AWS Simple Storage Service (S3)

 S3 FEATURES:

  1. Tiered Storage available.

  2. Lifecycle Management.

  3. Versioning.

  4. Encryption.

  5. MFA For Deletion

  6. Securing data using Access Control Lists & Bucket Policies.


S3 STORAGE CLASSES:

  1. S3 Standard:

  2. S3 IA (Infrequently Accessed):

  3. S3 One Zone IA: (RRS old service)

  4. S3 Intelligent Tiering: (ML on how frequently accessed and moves from S3 Standard to IA).

  5. S3 Glacier: For data archiving. Mins to hours for retrieving. 

  6. S3 Deep Glacier Archive: Lowest storage class, retrieval is 12 hours & 48hrs for bulk


S3 COMPARISON:


S3 CHARGING:

  1. For Storing.

  2. On Requests.

  3. Storage Management pricing (Type of class for storing).

  4. Data Transfer Pricing. (Cross Region Replication)

  5. Transfer Acceleration. (Edge Location)


Exam Tips:

  1. S3 is Object Based (i.e allows you to upload files).

  2. Files can be from 0KB to 5TB of size.

  3. There is unlimited storage.

  4. Files are stored in a bucket.

  5. S3 is a universal namespace i.e the name should be unique across the globe.

    1. https://abhay.s3.amazonaws.com

    2. https://abhay.eu-west-1.amazonaws.com

  6. Since it is Object Based it is not suitable to install OS or database on S3.

  7. Only to store files.

  8. On Successful Upload you will get HTTP 200OK

  9. You can turn on MFA for deletion. So that the data won’t get deleted accidentally.

  10. Control access to bucket using bucket ACL or bucket policies


KEY FUNDAMENTALS OF S3:

  1. Key: Filename (Simply name of the file).

  2. Value: Simply a data and is made up of a sequence of bytes.

  3. Version ID: Important in terms of versioning.

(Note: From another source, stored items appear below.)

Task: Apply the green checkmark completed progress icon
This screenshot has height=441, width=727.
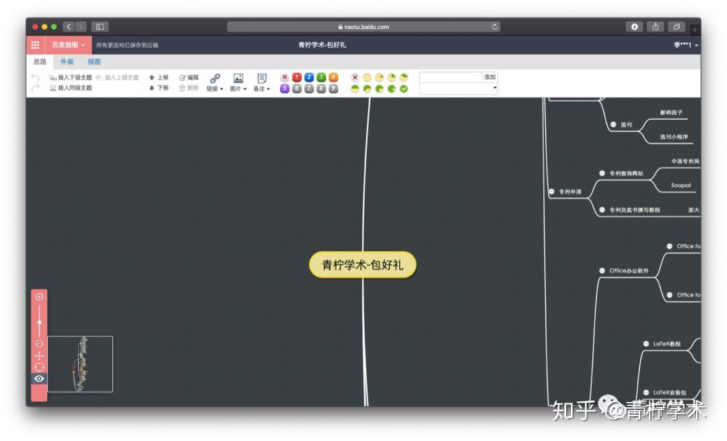Action: (405, 88)
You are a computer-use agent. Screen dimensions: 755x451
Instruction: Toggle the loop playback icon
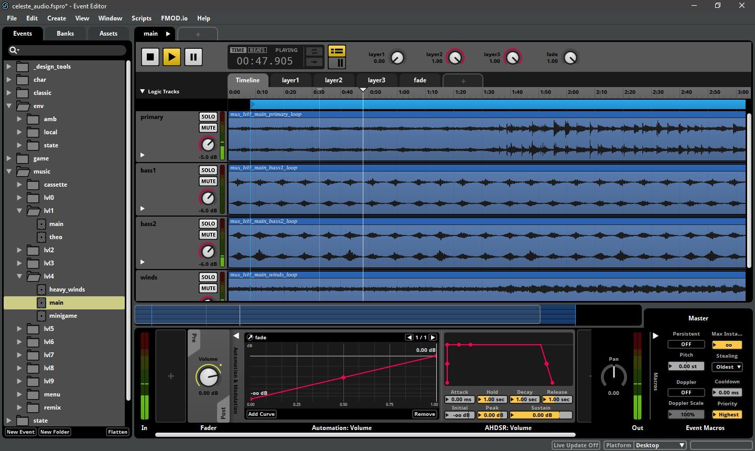(x=314, y=51)
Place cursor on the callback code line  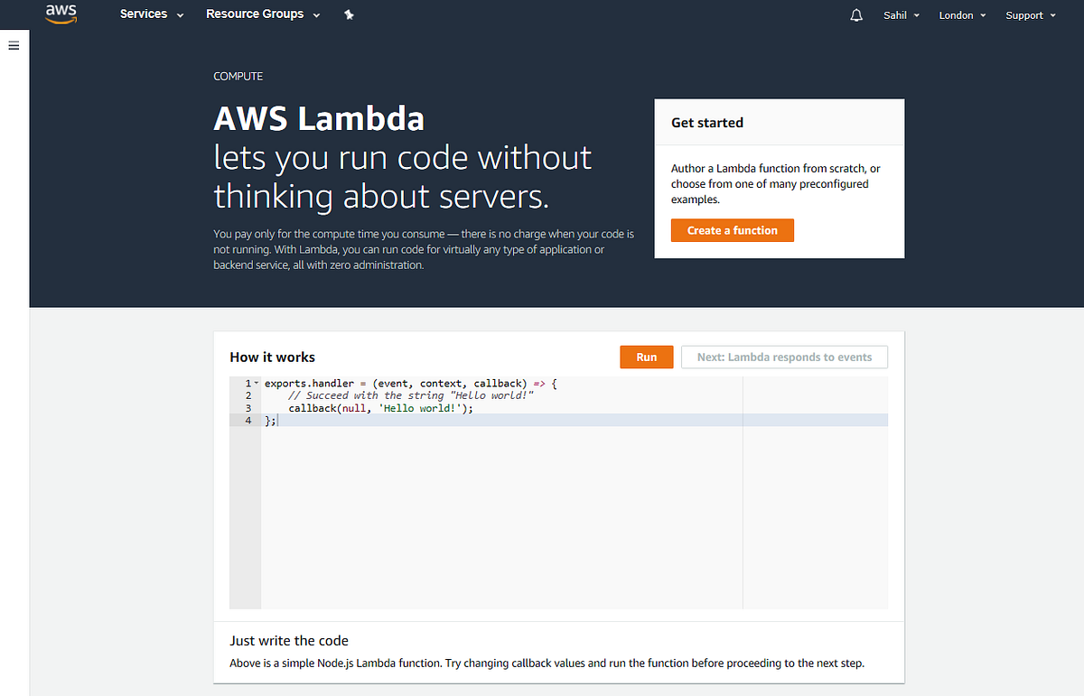[380, 408]
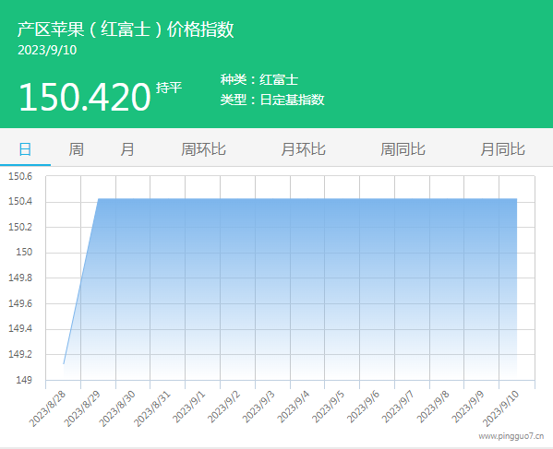
Task: Click the 持平 status label
Action: tap(169, 88)
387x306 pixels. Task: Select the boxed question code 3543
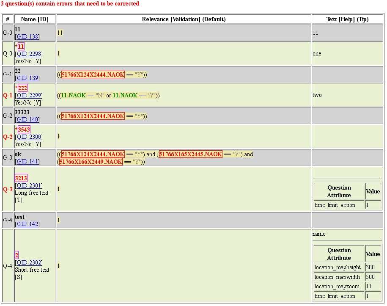pyautogui.click(x=24, y=130)
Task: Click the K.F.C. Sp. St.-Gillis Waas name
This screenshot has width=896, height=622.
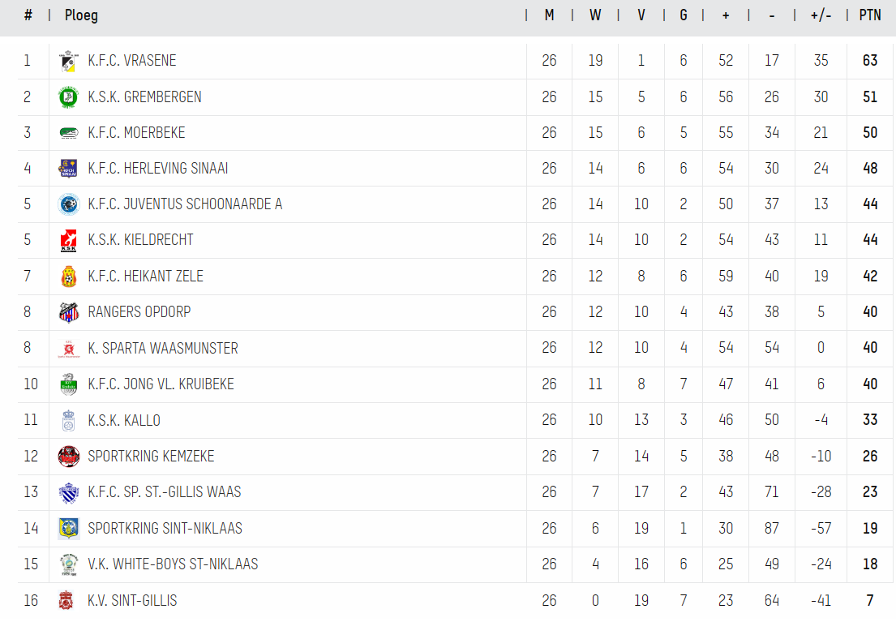Action: click(x=165, y=492)
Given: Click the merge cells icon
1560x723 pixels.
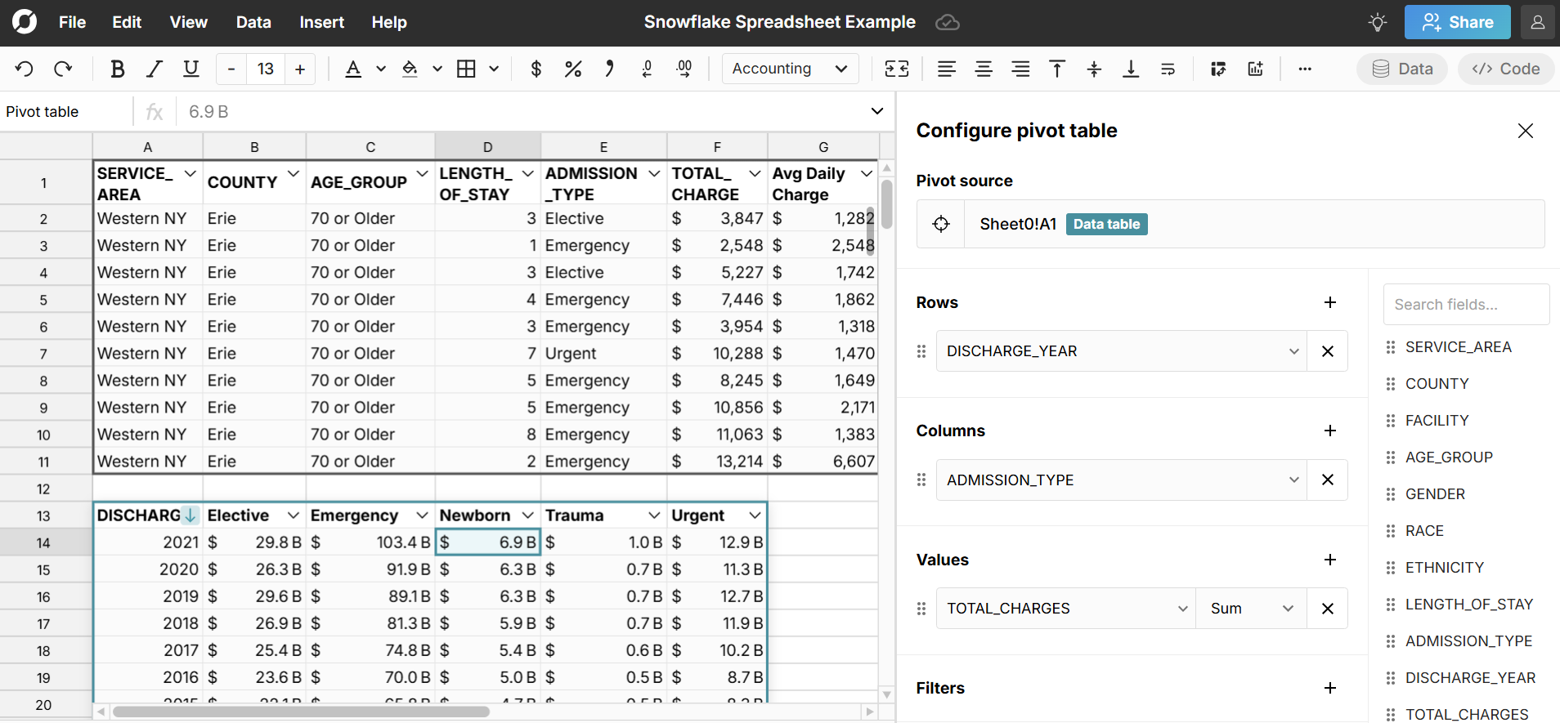Looking at the screenshot, I should point(897,69).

  4. Metadata: Information about the data you are storing (data about the data).

  5. Sub Resources:

    1. Access Control Lists. (permission) 

    2. Torrents.


Consistency:

  1. Read after Write consistency for PUTS of new object.

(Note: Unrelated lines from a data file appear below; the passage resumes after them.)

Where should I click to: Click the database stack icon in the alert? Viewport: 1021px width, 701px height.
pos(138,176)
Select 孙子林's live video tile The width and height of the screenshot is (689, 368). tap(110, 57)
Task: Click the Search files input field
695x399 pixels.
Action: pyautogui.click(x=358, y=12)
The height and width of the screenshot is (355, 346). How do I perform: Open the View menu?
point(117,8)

  2. Eventual Consistency for Overwrite of PUTS and DELETES (can take some time to propagate the changes.)


IMPORTANT NOTE: 

  • Read the FAQs.

  • Read the whitepapers.


S3 Pricing Tier:

  • What drives the price:

    • Storage.

    • Requests & Data Retrieval.

    • Data Transfer.

    • Management & Replication.

  • What are the different Tiers:

    • S3 Standard.

    • S3 IA

    • S3 One Zone IA

    • S3 Intelligent Tiering

    • S3 Glacier

    • S3 Deep Glacier Archive.

  • Understanding how to get best out of S3.

    • S3 Standard -> most expensive.

    • S3 Intelligent Tiering.

    • S3 IA 

    • S3 One Zone IA

    • S3 Glacier.

    • S3 Deep Glacier Archive.

  • Tip: Avoid S3 Standard as much as possible. 

  • Scenario based questions.


S3 Security & Encryption:

  1. By Default all the buckets are private

  2. You can setup access control to your bucket using:

    1. Access Control Lists → Object Level

    2. Bucket Policies → Bucket Level

  3. S3 buckets can be configured to create access logs which logs all requests made to the s3 bucket. This can be sent to another bucket or in another bucket from another account.

  4. Note: S3-> access bucket monitoring. Logging service enable (new bucket for logs)

  5. Encryption: (https) SSL/TLS

  6. Encryption at rest (Server Side)

    1. S3 Managed Keys-- SSE S3 (Server side encryption s3)

    2. AWS Key Management Service Managed keys (SSE-KMS)

    3. Server Side Encryption with customer provided keys- SSE-C.

  7. Client Side Encryption (upload encrypted file).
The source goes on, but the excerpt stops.